La Defensoría de la Provincia pide no criminalizar al consumidor
El organismo que conduce Guido Lorenzino reclamó modificaciones en las leyes para evitar la persecución judicial de los consumidores de cannabis. El pedido se basa en un informe elaborado por el Observatorio de Adicciones y Consumos Problemáticos donde aseguran que en 2018 hubo 6.634 causas más que en 2017 por consumo personal en la Provincia.
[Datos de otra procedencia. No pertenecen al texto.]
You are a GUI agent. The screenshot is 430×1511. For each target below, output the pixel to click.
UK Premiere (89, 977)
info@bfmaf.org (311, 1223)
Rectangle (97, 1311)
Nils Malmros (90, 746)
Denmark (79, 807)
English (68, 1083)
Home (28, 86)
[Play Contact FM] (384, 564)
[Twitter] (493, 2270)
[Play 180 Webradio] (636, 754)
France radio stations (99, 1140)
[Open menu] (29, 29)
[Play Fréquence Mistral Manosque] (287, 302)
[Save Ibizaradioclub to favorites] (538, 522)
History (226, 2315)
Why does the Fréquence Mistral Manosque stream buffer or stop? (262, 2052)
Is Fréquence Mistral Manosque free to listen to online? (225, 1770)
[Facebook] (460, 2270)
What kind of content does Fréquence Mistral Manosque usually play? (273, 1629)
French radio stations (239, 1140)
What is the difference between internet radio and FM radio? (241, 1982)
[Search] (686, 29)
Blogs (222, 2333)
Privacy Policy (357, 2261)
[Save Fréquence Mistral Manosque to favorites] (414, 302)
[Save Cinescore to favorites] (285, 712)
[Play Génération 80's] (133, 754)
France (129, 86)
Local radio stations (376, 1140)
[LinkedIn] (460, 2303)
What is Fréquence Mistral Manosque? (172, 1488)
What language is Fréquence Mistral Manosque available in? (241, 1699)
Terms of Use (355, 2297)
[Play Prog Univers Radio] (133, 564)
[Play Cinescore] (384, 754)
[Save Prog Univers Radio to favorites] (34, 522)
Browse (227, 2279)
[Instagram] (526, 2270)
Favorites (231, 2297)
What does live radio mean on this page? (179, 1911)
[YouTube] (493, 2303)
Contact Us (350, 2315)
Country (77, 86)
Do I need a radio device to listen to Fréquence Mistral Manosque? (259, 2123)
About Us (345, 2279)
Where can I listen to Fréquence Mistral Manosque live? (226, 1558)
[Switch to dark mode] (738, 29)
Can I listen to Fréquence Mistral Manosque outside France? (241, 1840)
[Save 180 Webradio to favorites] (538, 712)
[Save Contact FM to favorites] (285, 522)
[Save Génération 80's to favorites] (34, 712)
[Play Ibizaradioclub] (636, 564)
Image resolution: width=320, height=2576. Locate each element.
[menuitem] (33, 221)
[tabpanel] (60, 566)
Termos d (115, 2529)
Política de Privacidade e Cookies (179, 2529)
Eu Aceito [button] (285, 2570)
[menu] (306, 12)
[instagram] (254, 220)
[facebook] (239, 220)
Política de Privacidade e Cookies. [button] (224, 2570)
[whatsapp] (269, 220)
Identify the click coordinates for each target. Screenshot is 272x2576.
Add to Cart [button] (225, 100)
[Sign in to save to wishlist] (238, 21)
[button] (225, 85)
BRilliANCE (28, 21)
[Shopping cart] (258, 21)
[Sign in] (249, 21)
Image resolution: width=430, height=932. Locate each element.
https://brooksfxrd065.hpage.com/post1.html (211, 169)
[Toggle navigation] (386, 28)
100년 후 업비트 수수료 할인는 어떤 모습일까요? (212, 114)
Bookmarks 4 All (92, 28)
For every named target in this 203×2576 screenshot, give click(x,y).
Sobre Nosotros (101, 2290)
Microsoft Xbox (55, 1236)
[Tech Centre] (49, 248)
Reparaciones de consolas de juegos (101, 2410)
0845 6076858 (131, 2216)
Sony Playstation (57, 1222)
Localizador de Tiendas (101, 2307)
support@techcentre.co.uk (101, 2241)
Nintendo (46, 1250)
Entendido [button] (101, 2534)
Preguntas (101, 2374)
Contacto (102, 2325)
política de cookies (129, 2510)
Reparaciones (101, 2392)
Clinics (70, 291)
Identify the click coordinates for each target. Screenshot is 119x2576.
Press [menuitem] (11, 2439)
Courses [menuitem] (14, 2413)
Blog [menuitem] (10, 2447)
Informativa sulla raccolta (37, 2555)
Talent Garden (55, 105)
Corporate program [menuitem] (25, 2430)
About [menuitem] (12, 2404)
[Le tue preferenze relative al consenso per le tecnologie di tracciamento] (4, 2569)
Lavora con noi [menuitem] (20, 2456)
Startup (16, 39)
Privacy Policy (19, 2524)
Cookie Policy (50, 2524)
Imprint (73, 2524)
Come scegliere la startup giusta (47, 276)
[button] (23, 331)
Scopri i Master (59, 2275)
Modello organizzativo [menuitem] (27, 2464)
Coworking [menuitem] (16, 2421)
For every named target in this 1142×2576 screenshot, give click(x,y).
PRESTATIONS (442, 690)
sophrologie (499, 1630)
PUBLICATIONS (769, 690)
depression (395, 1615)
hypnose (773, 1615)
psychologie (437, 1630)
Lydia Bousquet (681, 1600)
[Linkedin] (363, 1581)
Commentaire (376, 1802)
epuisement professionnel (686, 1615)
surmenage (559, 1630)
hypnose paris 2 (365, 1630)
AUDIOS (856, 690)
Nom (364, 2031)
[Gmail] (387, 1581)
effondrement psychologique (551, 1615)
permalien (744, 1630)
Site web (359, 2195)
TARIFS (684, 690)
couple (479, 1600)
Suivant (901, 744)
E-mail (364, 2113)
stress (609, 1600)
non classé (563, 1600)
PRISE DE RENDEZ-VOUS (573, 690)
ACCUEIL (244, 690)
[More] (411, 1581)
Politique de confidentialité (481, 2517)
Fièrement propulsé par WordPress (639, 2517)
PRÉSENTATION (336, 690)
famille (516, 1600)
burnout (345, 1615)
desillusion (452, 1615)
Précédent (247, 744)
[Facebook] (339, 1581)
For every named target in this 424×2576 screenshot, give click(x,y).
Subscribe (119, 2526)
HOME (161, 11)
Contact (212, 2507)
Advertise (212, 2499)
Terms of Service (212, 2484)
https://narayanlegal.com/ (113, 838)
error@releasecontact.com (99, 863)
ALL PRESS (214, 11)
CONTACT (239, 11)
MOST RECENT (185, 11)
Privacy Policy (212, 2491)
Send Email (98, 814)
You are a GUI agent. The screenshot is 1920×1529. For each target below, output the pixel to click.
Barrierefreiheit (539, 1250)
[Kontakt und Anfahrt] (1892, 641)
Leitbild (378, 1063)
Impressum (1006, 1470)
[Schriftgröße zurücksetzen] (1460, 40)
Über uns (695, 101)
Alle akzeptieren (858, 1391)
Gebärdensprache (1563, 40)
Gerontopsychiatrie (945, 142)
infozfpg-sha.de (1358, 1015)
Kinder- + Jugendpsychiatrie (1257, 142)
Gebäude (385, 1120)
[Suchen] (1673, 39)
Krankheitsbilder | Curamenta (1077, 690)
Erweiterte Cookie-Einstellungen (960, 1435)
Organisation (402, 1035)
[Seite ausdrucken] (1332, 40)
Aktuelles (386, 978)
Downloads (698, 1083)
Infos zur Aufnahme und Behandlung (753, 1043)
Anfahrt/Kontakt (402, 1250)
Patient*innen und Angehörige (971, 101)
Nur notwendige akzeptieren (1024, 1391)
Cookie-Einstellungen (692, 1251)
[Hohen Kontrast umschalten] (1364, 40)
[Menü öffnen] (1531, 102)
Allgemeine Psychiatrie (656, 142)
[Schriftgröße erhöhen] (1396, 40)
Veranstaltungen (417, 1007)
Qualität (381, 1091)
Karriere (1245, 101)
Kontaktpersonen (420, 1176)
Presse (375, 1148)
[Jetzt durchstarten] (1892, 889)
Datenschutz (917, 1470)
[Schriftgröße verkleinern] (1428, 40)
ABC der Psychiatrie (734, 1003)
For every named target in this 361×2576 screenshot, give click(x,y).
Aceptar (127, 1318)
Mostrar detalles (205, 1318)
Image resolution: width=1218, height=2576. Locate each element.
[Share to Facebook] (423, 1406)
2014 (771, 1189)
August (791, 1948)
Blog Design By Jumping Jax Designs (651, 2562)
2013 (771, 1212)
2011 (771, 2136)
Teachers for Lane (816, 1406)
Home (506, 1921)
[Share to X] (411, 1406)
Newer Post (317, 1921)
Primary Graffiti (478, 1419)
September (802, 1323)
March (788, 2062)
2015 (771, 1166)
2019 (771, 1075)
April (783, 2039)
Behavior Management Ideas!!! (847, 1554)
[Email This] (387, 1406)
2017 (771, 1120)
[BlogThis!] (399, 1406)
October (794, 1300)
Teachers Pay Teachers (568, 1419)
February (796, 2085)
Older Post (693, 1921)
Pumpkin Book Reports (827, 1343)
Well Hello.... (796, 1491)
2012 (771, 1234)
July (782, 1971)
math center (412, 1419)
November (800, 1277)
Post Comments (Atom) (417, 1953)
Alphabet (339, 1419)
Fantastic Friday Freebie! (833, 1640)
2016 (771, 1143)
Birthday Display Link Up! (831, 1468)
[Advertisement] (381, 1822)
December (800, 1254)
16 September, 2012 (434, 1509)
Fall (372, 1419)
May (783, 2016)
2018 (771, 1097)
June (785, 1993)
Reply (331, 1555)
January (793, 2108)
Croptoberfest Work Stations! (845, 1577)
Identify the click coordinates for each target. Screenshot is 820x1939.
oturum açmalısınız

En 2018 hubo 6.634 causas más en toda la Provincia respecto a 2017, y en total se llevaron adelante 18.327 Instrucciones Penales Preparatorias (IPP), para lo cual se tuvieron que destinar recursos humanos y económicos del Poder Judicial y de las fuerzas policiales, explica parte del informe a cargo del Defensor del Pueblo Adjunto de la Provincia, Walter Martello.
Según el juez de Necochea y presidente de la Asociación de Pensamiento Penal, Mario Juliano, la tramitación de cada una de estas causas le genera al Estado un costo no inferior a los 10 mil pesos. Por lo tanto, si sólo se toma como referencia la cantidad de causas registradas en 2018 por tenencia para consumo, el gasto anual ascendería a los 183 millones de pesos.
“La necesidad del poder político de mostrar mejores estadísticas y los resultados de los procedimientos policiales, terminaron por vulnerar los derechos de cientos de personas”, sostuvo Martello.
La Defensoría plante modificar la Ley de Estupefacientes, una norma de 1989, “para evitar la persecución judicial de usuarios y cultivadores, incluyendo en el debate los puntos de vista de los consumidores.”
El organismo también sugirió revisar la Ley de Desfederalización Parcial de la competencia penal en materia de estupefacientes para que las fuerzas nacionales centren su atención solo en comercio ilegal a gran escala y las provincias en comercialización, tenencia y consumo.
La Defensoría manifestó la necesidad de declarar la emergencia en materia de adicciones en todo el país para dotar de recursos al sistema de prevención y asistencia y capacitar a los operadores judiciales, administrativos y de seguridad respecto a lo que representa la política de drogas con perspectiva de género y derechos humanos, para adoptar un enfoque integrado y equilibrado vinculado a la salud pública.